Work instruction →
Set down exactly the lines below, starting at the one that contains "NO, THANKS (864, 732)" and ending at the one that contains "Email * (26, 1890)", with both of those lines included and nothing else.

(Stored records)
>>>

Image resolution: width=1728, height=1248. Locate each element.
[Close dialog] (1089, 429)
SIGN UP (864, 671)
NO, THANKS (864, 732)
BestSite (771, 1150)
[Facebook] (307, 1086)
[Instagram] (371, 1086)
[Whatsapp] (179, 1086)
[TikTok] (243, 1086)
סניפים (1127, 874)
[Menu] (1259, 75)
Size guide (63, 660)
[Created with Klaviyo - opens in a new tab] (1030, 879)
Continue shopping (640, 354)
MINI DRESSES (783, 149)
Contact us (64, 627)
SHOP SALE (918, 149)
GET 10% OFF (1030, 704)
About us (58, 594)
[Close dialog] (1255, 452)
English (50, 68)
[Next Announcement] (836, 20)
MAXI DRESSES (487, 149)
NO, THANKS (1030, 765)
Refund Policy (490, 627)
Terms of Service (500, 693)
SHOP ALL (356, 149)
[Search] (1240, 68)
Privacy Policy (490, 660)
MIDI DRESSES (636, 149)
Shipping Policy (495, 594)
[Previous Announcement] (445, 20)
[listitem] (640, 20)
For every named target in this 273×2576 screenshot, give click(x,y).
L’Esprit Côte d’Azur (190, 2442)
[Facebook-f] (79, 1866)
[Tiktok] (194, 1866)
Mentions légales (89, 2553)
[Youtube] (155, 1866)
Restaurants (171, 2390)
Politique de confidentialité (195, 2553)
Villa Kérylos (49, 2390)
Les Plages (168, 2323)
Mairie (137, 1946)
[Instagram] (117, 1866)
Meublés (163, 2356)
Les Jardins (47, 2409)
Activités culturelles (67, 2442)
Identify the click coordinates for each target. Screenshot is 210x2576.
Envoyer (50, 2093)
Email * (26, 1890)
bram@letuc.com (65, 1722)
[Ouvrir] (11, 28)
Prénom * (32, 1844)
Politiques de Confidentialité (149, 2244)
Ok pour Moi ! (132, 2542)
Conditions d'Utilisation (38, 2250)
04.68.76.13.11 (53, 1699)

<<<

Response below →
NO, THANKS (864, 732)
BestSite (771, 1150)
[Facebook] (307, 1086)
[Instagram] (371, 1086)
[Whatsapp] (179, 1086)
[TikTok] (243, 1086)
סניפים (1127, 874)
[Menu] (1259, 75)
Size guide (63, 660)
[Created with Klaviyo - opens in a new tab] (1030, 879)
Continue shopping (640, 354)
MINI DRESSES (783, 149)
Contact us (64, 627)
SHOP SALE (918, 149)
GET 10% OFF (1030, 704)
About us (58, 594)
[Close dialog] (1255, 452)
English (50, 68)
[Next Announcement] (836, 20)
MAXI DRESSES (487, 149)
NO, THANKS (1030, 765)
Refund Policy (490, 627)
Terms of Service (500, 693)
SHOP ALL (356, 149)
[Search] (1240, 68)
Privacy Policy (490, 660)
MIDI DRESSES (636, 149)
Shipping Policy (495, 594)
[Previous Announcement] (445, 20)
[listitem] (640, 20)
For every named target in this 273×2576 screenshot, give click(x,y).
L’Esprit Côte d’Azur (190, 2442)
[Facebook-f] (79, 1866)
[Tiktok] (194, 1866)
Mentions légales (89, 2553)
[Youtube] (155, 1866)
Restaurants (171, 2390)
Politique de confidentialité (195, 2553)
Villa Kérylos (49, 2390)
Les Plages (168, 2323)
Mairie (137, 1946)
[Instagram] (117, 1866)
Meublés (163, 2356)
Les Jardins (47, 2409)
Activités culturelles (67, 2442)
Identify the click coordinates for each target. Screenshot is 210x2576.
Envoyer (50, 2093)
Email * (26, 1890)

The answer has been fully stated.